The Emerald Wand of Oz
- Author: Sherwood Smith
- Illustrator: William Stout
- Cover artist: William Stout
- Language: English
- Series: The Oz books
- Genre: Children's novel Fantasy
- Publisher: HarperCollins
- Publication date: 2005
- Publication place: United States
- Media type: Print (hardcover)
- Pages: 272
- ISBN: 978-0-06-029608-7
- OCLC: 56955898
- LC Class: PZ7.S65933 Em 2005
- Preceded by: The Hidden Prince of Oz
- Followed by: Trouble Under Oz

= The Emerald Wand of Oz =

2005 book by Sherwood Smith

The Emerald Wand of Oz is a 2005 book by Sherwood Smith and is a continuation of the Oz series that was started by L. Frank Baum in 1900 and continued by his many successors.

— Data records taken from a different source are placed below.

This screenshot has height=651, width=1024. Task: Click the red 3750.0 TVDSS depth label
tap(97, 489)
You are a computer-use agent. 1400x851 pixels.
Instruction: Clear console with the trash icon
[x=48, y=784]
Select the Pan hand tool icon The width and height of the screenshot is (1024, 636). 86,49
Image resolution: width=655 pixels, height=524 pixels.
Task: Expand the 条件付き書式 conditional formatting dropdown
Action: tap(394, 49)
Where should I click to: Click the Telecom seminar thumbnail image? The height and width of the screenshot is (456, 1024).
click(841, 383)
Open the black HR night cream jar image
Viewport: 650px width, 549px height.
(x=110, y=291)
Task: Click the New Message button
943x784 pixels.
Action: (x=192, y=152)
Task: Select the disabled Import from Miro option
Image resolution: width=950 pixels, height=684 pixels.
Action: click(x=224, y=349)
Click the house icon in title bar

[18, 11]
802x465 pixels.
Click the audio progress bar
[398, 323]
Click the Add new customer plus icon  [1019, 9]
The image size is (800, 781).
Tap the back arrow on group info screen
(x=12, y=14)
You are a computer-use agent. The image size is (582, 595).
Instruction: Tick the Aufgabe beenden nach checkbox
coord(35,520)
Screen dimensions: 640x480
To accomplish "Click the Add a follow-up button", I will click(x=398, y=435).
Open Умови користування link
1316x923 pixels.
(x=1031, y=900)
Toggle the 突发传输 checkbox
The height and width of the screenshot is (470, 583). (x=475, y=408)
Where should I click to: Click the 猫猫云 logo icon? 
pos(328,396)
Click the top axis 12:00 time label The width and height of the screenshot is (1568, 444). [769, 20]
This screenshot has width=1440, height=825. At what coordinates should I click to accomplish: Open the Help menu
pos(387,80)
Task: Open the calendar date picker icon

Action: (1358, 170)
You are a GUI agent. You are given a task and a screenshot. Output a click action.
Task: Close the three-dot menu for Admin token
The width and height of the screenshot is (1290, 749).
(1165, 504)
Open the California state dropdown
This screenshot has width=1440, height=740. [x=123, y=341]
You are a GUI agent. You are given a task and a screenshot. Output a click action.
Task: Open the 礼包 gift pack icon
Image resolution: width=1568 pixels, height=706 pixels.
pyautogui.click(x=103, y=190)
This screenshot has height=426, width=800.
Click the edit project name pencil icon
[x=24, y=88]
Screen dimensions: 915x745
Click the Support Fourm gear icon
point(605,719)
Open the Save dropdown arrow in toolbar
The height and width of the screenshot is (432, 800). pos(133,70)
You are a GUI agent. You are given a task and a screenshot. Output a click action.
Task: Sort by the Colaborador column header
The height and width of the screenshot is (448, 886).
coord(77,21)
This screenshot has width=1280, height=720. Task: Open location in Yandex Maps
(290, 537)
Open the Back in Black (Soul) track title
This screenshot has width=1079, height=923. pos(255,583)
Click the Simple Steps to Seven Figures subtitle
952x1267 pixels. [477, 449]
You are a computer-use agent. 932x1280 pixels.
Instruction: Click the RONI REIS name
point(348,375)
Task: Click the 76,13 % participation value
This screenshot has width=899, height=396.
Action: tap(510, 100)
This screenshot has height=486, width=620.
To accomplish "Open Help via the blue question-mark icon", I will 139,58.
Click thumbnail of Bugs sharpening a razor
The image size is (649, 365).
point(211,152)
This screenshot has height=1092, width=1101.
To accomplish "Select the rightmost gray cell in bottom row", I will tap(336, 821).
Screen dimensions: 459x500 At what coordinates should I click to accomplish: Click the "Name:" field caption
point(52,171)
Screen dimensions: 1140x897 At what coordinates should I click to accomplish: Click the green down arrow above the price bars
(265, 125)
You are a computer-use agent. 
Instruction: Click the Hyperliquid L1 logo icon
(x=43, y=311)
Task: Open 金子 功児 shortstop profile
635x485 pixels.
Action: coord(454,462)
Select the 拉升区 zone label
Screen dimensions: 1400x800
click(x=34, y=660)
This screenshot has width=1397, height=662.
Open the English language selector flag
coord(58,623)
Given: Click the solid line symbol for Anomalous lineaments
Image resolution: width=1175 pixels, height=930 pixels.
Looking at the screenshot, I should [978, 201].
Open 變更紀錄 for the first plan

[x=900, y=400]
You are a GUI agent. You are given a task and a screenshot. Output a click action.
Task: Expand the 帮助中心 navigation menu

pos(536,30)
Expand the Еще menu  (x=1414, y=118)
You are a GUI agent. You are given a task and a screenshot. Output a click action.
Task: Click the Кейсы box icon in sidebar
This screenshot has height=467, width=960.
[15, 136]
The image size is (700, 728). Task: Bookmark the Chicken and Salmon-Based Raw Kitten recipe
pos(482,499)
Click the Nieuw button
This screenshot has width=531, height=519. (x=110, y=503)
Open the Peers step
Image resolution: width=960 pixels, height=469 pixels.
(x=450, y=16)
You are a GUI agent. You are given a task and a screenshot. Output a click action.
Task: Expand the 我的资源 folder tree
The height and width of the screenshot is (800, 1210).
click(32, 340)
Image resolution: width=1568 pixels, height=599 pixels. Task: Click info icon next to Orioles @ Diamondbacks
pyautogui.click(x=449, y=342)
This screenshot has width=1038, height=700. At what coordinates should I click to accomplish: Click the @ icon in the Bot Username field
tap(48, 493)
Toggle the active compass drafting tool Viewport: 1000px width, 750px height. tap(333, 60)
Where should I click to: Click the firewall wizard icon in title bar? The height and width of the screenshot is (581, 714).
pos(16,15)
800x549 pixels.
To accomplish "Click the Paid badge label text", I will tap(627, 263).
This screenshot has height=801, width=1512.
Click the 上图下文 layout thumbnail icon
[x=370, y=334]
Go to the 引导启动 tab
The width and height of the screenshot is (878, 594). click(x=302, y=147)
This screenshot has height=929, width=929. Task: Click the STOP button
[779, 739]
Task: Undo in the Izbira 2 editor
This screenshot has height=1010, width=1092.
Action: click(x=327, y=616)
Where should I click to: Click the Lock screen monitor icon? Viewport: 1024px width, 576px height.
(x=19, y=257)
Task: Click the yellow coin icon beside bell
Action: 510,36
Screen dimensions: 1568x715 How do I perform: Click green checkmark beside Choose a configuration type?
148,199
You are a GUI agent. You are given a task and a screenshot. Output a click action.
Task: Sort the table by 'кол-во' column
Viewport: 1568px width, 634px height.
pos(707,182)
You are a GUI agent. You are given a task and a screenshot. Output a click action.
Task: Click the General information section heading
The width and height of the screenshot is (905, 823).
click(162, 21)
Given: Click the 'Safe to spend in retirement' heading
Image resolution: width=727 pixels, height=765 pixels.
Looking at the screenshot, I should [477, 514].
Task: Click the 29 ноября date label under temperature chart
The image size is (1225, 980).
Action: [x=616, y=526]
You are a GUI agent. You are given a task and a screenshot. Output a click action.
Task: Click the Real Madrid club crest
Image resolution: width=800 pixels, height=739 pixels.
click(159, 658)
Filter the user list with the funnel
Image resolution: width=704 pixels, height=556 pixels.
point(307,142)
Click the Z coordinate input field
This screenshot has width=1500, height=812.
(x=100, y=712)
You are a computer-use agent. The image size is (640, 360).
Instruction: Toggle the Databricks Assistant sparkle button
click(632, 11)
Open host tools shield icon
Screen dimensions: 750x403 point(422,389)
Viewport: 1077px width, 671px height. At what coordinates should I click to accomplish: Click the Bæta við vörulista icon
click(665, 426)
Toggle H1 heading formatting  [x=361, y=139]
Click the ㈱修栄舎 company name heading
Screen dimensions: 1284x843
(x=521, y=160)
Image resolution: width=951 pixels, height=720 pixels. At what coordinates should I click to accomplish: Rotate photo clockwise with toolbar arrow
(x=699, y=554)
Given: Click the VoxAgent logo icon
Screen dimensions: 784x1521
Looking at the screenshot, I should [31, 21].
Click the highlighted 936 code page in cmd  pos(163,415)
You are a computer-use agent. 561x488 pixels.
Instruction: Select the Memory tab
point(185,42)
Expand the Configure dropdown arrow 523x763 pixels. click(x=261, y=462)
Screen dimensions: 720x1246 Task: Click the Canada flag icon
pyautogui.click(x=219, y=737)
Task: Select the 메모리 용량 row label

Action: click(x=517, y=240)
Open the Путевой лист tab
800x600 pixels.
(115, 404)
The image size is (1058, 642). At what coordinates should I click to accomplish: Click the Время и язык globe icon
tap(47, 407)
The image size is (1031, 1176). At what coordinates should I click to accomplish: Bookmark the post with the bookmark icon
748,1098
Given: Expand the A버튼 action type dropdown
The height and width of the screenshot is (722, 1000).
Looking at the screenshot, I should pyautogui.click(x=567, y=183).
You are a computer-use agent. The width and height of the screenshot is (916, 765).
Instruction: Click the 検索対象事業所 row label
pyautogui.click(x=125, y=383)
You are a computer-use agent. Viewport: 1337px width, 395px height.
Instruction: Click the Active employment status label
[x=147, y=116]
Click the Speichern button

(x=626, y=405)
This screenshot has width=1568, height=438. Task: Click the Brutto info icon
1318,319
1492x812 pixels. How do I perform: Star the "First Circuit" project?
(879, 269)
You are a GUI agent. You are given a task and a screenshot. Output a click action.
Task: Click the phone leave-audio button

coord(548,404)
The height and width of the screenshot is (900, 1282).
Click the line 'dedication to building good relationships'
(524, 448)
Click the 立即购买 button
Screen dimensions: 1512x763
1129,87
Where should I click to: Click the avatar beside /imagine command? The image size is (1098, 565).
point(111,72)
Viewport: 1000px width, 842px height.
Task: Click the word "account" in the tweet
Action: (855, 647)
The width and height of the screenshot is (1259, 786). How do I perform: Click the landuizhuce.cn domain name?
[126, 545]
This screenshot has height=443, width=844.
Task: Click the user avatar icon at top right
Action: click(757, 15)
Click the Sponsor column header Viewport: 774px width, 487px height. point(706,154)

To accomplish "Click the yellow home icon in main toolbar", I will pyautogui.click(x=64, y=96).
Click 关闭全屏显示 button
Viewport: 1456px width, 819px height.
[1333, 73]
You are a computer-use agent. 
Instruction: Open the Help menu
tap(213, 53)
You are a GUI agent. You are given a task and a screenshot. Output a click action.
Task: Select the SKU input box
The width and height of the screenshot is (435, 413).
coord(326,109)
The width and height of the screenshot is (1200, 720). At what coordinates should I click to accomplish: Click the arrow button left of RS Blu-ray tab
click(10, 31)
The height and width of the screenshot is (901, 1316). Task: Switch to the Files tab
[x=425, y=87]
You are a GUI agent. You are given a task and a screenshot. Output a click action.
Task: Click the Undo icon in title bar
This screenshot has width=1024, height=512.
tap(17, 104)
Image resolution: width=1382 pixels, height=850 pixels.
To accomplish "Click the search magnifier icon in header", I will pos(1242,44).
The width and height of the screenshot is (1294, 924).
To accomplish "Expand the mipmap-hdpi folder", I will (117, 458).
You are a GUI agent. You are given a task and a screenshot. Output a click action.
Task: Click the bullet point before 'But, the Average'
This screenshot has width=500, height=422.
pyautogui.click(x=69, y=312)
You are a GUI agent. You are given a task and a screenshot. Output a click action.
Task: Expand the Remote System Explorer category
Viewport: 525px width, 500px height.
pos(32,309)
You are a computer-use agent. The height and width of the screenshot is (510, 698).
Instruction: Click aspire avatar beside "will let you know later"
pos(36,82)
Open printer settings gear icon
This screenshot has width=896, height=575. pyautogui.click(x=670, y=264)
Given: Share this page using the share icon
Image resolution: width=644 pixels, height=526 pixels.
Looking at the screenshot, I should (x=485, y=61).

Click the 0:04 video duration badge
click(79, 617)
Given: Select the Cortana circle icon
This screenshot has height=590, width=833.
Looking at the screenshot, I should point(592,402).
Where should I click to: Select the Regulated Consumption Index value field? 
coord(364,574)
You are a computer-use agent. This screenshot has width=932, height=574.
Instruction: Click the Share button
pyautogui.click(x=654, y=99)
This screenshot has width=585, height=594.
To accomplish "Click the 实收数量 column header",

The book is illustrated by William Stout and published by HarperCollins.

The novel concerns two relatives of Dorothy Gale, Em and Dory, who find themselves in Oz just as Bastinda, a new Wicked Witch of the West, threatens the citizens of Oz.

The Emerald Wand of Oz is stated to be the 46th novel entry in the series and the first of three Oz novels that have been commissioned by the Baum Family Trust. It is followed by Trouble Under Oz and Sky Pyrates Over Oz, all by Sherwood Smith.